Nonostante numeri in continua crescita, nei prossimi anni il mercato dei biosimilari potrebbe incorrere nel cosiddetto “biosimilar void” (vuoto biosimilare). In pratica, la mancanza di nuove alternative di questo genere di prodotti terapeutici per molti farmaci biologici in scadenza di brevetto. Infatti, ad oggi il 75% dei farmaci biologici che perderanno il brevetto entro il 2032 non ha biosimilari in sviluppo. Un gap che si stima possa tradursi in almeno 15 miliardi di euro di mancati risparmi in Europa per i prossimi 10 anni.
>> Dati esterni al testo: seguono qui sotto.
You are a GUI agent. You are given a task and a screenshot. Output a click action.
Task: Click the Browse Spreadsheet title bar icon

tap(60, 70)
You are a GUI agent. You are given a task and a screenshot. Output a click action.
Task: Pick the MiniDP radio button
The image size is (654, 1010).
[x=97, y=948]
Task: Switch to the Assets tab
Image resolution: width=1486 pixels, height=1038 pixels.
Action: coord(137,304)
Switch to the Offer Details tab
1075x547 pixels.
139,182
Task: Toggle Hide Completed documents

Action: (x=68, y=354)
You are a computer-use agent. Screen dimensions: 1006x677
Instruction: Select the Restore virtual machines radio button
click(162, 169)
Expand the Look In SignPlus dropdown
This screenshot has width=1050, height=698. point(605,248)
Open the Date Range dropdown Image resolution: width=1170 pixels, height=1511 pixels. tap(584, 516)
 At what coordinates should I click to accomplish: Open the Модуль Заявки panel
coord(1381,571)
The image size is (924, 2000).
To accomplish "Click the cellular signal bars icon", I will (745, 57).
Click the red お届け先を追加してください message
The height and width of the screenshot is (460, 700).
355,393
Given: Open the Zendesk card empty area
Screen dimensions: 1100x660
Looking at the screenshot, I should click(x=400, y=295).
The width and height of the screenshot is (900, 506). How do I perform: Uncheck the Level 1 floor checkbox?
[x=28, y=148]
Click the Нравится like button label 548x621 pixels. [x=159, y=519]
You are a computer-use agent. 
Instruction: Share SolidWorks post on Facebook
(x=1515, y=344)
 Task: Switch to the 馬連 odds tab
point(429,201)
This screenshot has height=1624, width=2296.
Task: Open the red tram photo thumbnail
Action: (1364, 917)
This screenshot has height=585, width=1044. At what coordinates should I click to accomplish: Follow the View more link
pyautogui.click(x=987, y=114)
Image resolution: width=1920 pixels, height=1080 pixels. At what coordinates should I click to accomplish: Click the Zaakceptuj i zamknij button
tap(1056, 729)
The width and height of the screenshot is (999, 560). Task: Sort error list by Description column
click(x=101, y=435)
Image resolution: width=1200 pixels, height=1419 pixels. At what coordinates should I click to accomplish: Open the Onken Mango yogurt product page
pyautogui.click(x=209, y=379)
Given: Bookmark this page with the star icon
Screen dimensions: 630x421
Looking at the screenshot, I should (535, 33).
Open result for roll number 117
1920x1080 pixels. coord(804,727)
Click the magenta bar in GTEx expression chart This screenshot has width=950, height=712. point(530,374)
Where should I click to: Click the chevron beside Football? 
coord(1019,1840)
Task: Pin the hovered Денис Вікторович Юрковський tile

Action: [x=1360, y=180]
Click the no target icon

Si tratta di un fenomeno che trova la sua spiegazione nel crescente numero di farmaci biologici rari presenti sul mercato. Ad oggi, infatti, sono ben un terzo del totale dei biologici in commercio, ma si stima che questa quota salirà ulteriormente.

 

Il Mercato Italiano dei Biosimilari

L’Italia è il leader europeo a livello di volumi nel mercato dei biosimilari e il terzo per valore. Nel 2023, il mercato italiano ha raggiunto i 450 milioni di euro, con una crescita media del 6% annuo sul mercato totale dei biologici. Inoltre, la penetrazione a volumi dei biosimilari nel proprio mercato di riferimento è passata dal 34% del 2019 al 60% del 2023.

Inoltre, il 75% dei farmaci biologici con brevetto in scadenza ha un biosimilare in via di sviluppo. Si tratta quindi di un dato che certifica buone prospettive di risparmio per il servizio sanitario nazionale. Tuttavia, vi sono delle difficoltà di sviluppo e un’elevata variabilità nell’utilizzo dei biosimilari tra le varie Regioni italiane.

 

Stima dei Risparmi in Italia derivati dall’uso di Biosimilari

Infine, IQVIA stima che nel 2022 l’utilizzo dei biosimilari in Italia ha generato un risparmio di circa 1,6 miliardi di euro nonostante un volume di DOT pressoché stabile. Un risparmio che può essere scomposto in due componenti. Una indiretta per gli originator, calcolata come differenza rispetto alla spesa teorica degli originator contro la spesa reale. Un’altra diretta derivante dall’uso dei biosimilari, come differenza tra la spesa teorica e la spesa reale, influenzata dalla forte scontistica applicata ai prezzi reali di questi ultimi.